I'm developing tools to support the output of Tide data generated by Crux and am trying to parse and use the pepxml generated by tide. This is, generally, far preferable to me over parsing tab delimited text files.
However, I'm running into some problems parsing the pepxml generated by Tide--it's producing XML that won't validate against the pepxml schema. Specifically, I'm running into these two issues right now. I'll follow up if I find others:
1) num_tol_term is occassionally set to "" This attribute must have a value that is an integer.
2) more than one "modification_info" element per search hit. The XSD specifies either 0 or 1 instances of this element.
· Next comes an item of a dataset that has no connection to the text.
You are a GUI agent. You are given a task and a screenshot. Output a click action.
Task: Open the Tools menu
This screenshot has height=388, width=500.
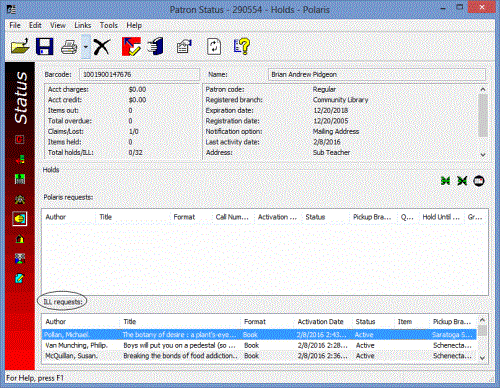pyautogui.click(x=109, y=25)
For example, I'm finding the following:
<modification_info modified_peptide="LLAGLLHPGQAVSFWGCFAQM[15.99]YFFVALGITESYLLAAMSYDR">
<mod_aminoacid_mass position="21" mass="147.03"/>
</modification_info>
<modification_info modified_peptide="LLAGLLHPGQAVSFWGCFAQMYFFVALGITESYLLAAMSYDR">
<mod_aminoacid_mass position="17" mass="160.03"/>
</modification_info>
This is causing my XML parsing library a lot of consternation. This should be:
<modification_info modified_peptide="LLAGLLHPGQAVSFWGCFAQM[15.99]YFFVALGITESYLLAAMSYDR">
<mod_aminoacid_mass position="21" mass="147.03"/>
<mod_aminoacid_mass position="17" mass="160.03"/>
</modification_info>
Note that I think it only does this if there are two different mod masses. All mods w/ the same mass are correctly together.